The Kern County Board of Supervisors unanimously voted down the proposed Cal Centre music festival project Tuesday afternoon.
The project would have brought 65,000 people to an outdoor concert venue a few miles northwest of Bakersfield for up to three days a year.
Project developer Daniel Rudnick urged the five supervisors to think about the dramatic financial benefit major festivals like the one he was proposing can bring to a community.
The bottom line, he said, was that his project could deliver culture, fun and tens of millions of dollars in economic development cash to Kern County.
“If you want to have a thriving community, you have to have parks and museum and schools — and you have to have cultural events,” Rudnick said.
But supervisors said they couldn’t support the idea even though they agreed it’s a good one.
Supervisor David Couch asked questions about the impact of the project on traffic, law enforcement and adjacent business owners.
Couch represents the area where the project would have been located.
He said he couldn’t give the Rudnicks his support.
“I think we support the concept but we have to think about the worst case scenario. I looked for a way to support this project. But I’m going to support the staff recommendation,” Couch said.
That recommendation was to deny the Rudnicks' appeal and deny the project.
Other supervisors touted the idea but not the location.
“What a great idea,” said Supervisor Mick Gleason. “It brings culture. It brings fun. It diversifies the economy.”
But he said the other side of the coin has some good arguments. He said public safety concerns and the potential for traffic problems give him pause. But his biggest concern, he said, was for the county’s critical agriculture economy.
“Our agriculture community is under significant stress from a million different directions,” Gleason said.
He said he was very disappointed that he couldn’t approve such a great idea and bring the project “into the end zone.”
Rudnick brought a noteworthy collection of supporters to speak in favor of his festival plans.
Jimmy Engleman of OnTrack Event Management said the group will be handing the transportation logistics for events at Cal Centre and they are experts in the field, having handled major events including a Super Bowl.
Bob Hampton of Westside Waste Management also spoke in favor of the project. He said he’s excited about handling the trash from the development.

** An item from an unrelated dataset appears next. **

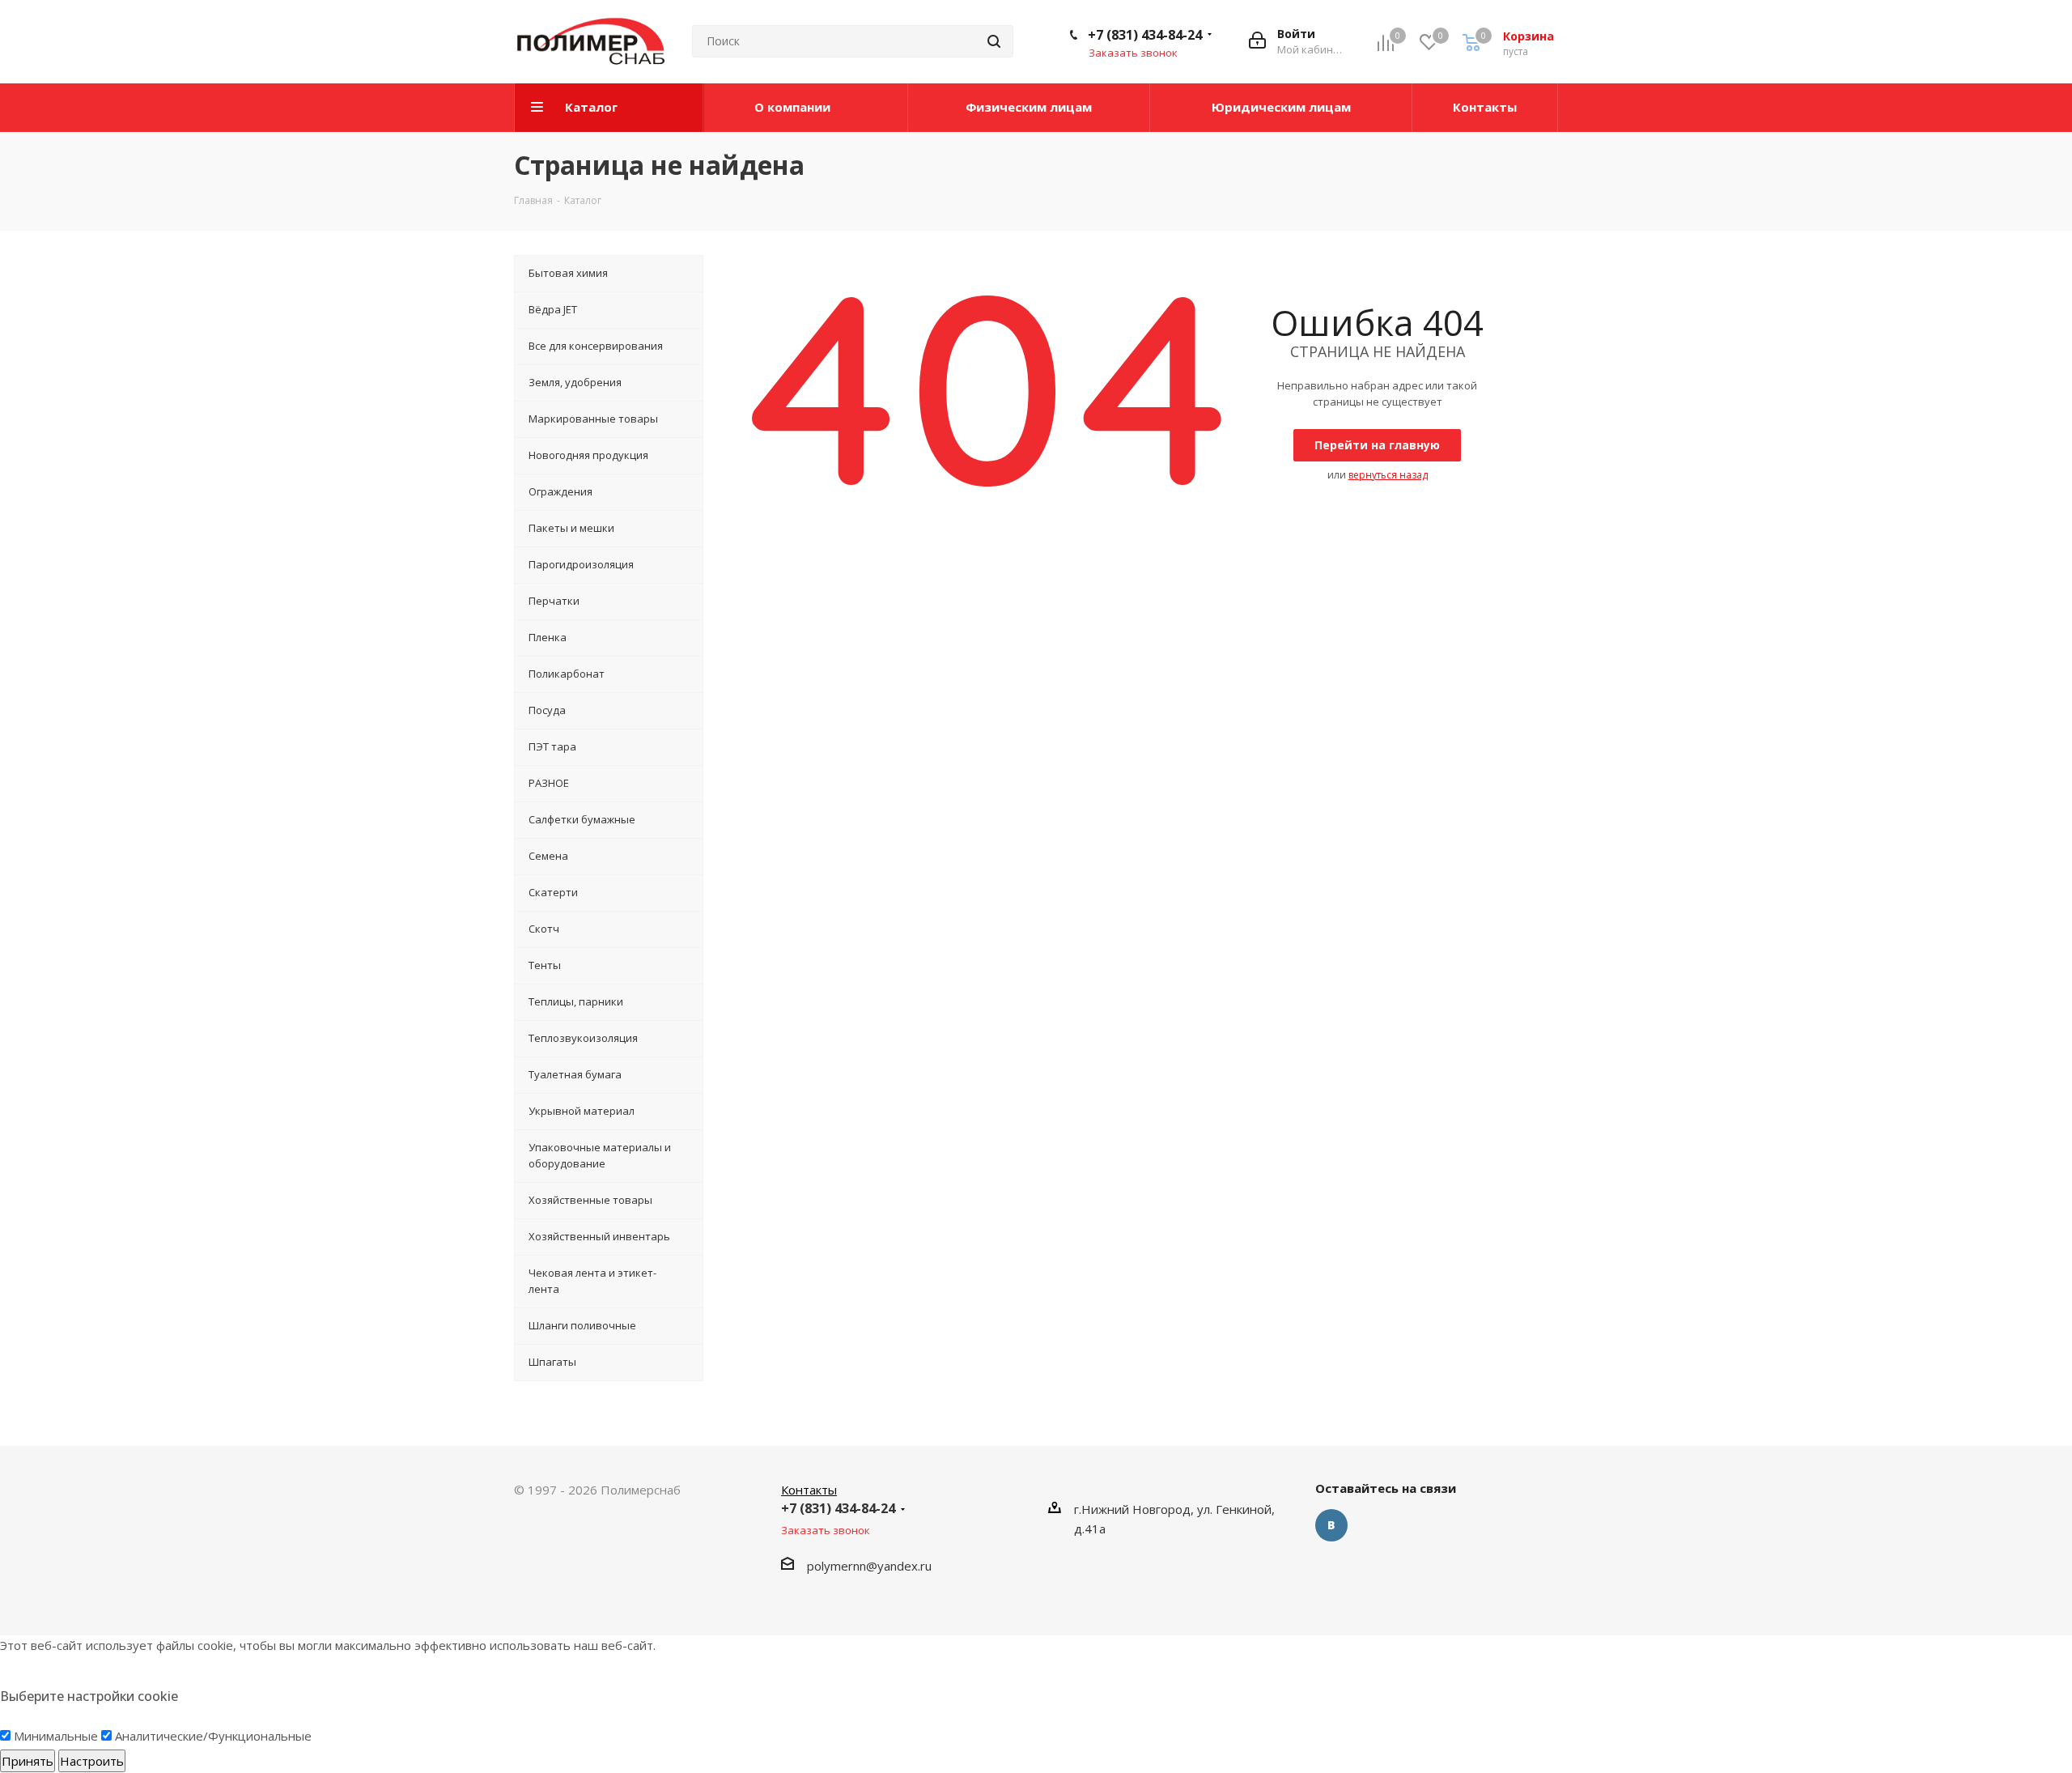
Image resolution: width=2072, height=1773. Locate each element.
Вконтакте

Marcella Ives said the project would be a net boon to Kern County.
“This isn’t about putting money in one person’s pocket. It’s about improving our community,” she said.

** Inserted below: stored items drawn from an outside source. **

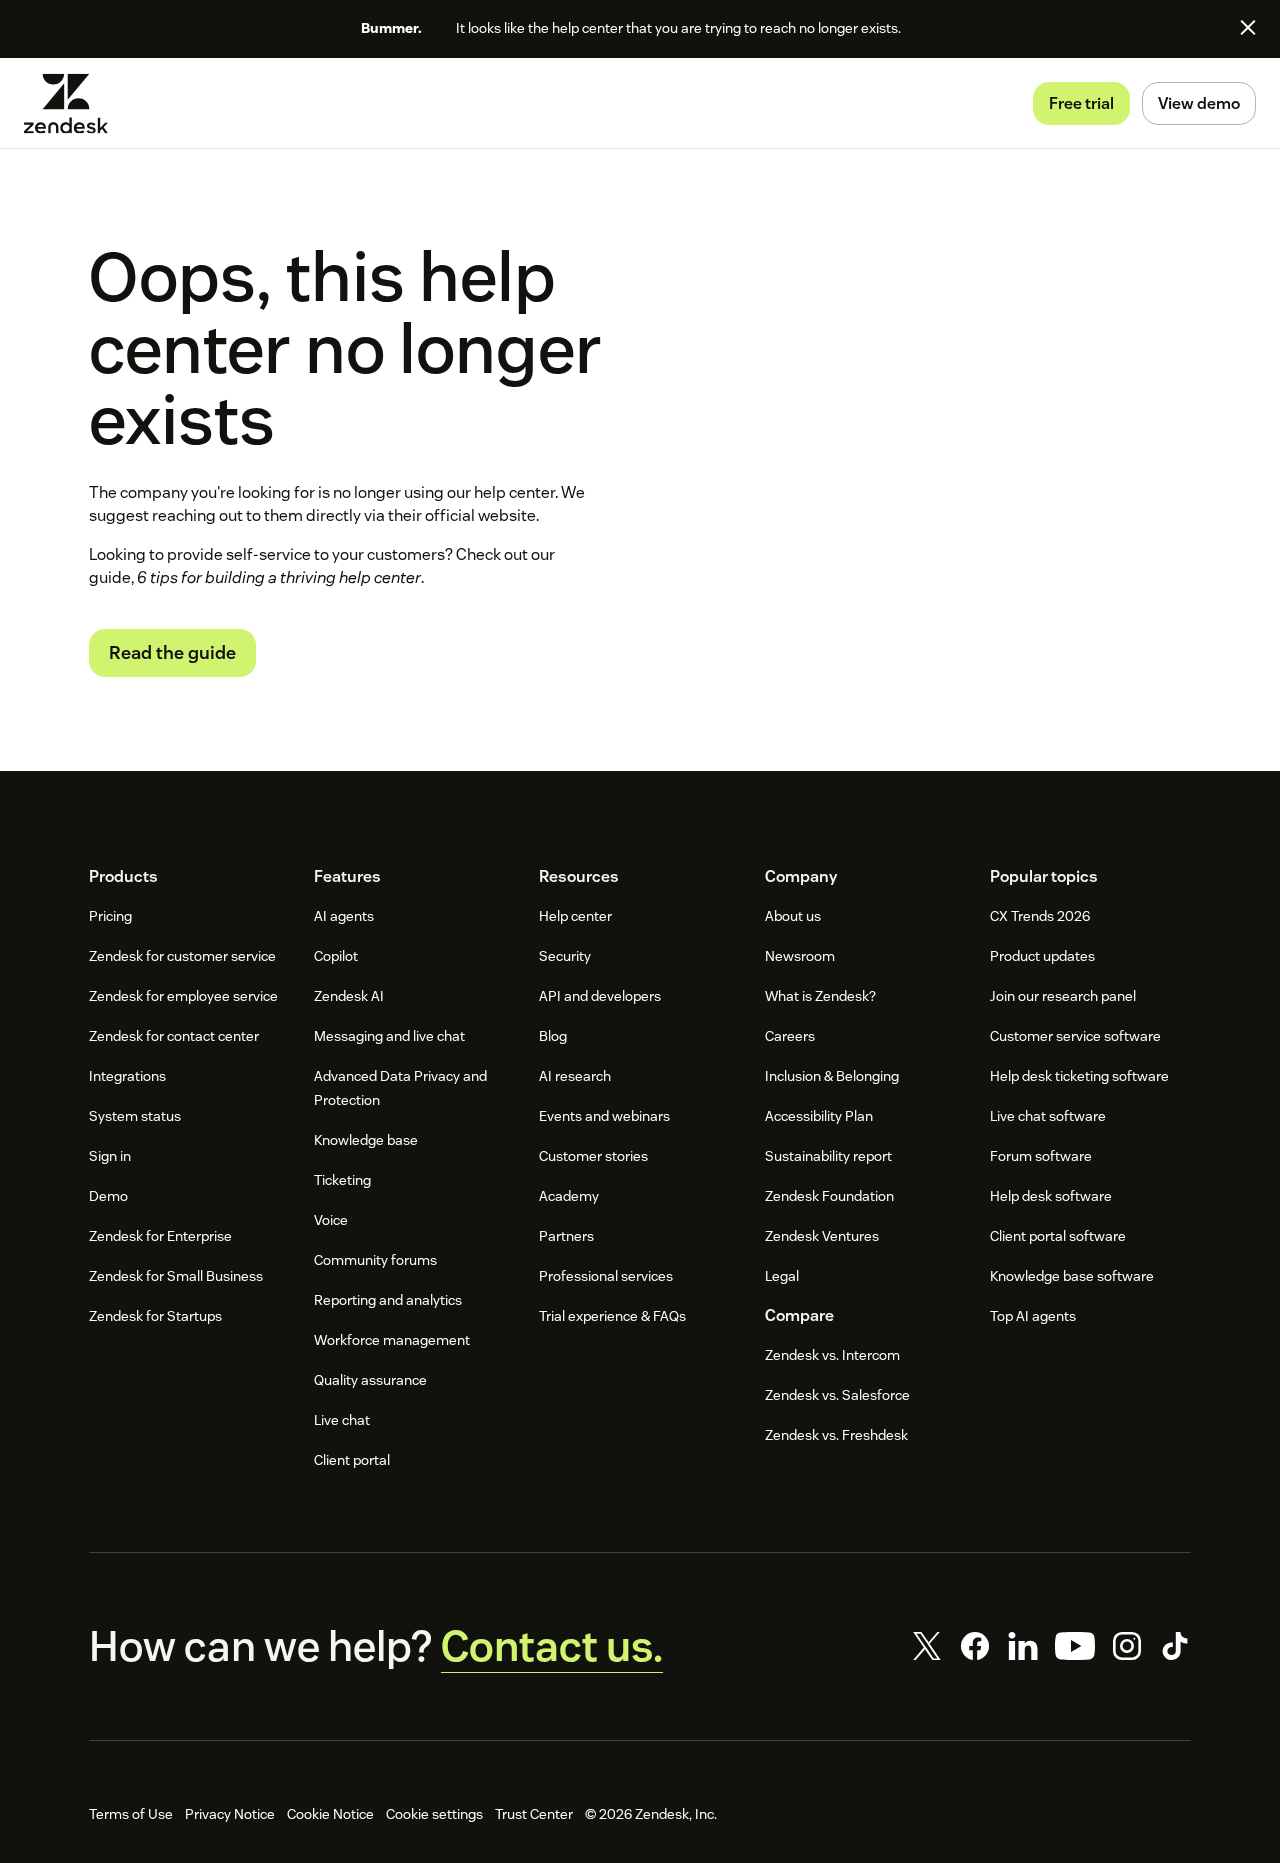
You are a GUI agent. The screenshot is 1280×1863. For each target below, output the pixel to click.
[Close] (1248, 27)
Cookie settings (434, 1814)
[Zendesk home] (74, 103)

Rick Davis, the former head of the Kern County Board of Trade, spoke up in support of the project as well.
“We had a saying at the Board of Trade: ‘Bring ‘em in, load up their Visas, send 'em home happy,’” Davis said.
Taft City Councilman Orchel Krier said the project is needed to keep westside communities from turning into ghost towns.
But the county supervisors also heard a lot of concerning information about the project's impact.
Kern County Sheriff’s Office Chief Deputy Larry McCurtain outlined the massive need for Sheriff’s resources if the festivals were approved.
The Sheriff’s Office didn't oppose or support the event, he said. But he said 260 officers would be needed every day to staff an event of the venue's proposed size and scope. That outlay of personnel would exceed the Sheriff’s staffing resources.
Most of the opposition came from major, long-term farming families that operate near the proposed festival grounds.
Farmer Fred Starhh said the project would decimate agriculture in that area, calling it “The disaster on 7th Standard (Road) and I-5.”
“We farm in that area,” Starhh said. “You can’t operate around a deal like this. You can’t imagine the confusion it would create in that area.”
Farmer Daniel Palla said the location of the project would create millions of dollars of liability for his family if they were to have a pesticide drift that hit the project.
Delaying a spray until after the festival is gone could cost them crops.
But even if there is never a problem, Palla said, the thought of putting 65,000 people next to active farming operations is just a bad idea.
“This would be the equivalent of putting a shooting range next to a school,” he said. “Even if a bullet never hit the school, people at the school would be concerned to constantly hear gunfire.”
Daniel Rudnick dismissed his neighbors' concerns that mixing their pesticide use with a music festival would create a dangerous situation. In 35 years, he said, there has never been an overspray situation on their property from neighboring agricultural fields.
“The existential threat to agriculture in the valley is not a music festival. It’s water,” Rudnick said.
If farmers in the Semitropic Water District continue to use water at the same pace they have for decades, they will suck the water table dry and agriculture will die, he said.
After the meeting Rudnick said his team would be working to find a new location for the Cal Centre project. He said he not giving up on what everyone says is a good idea.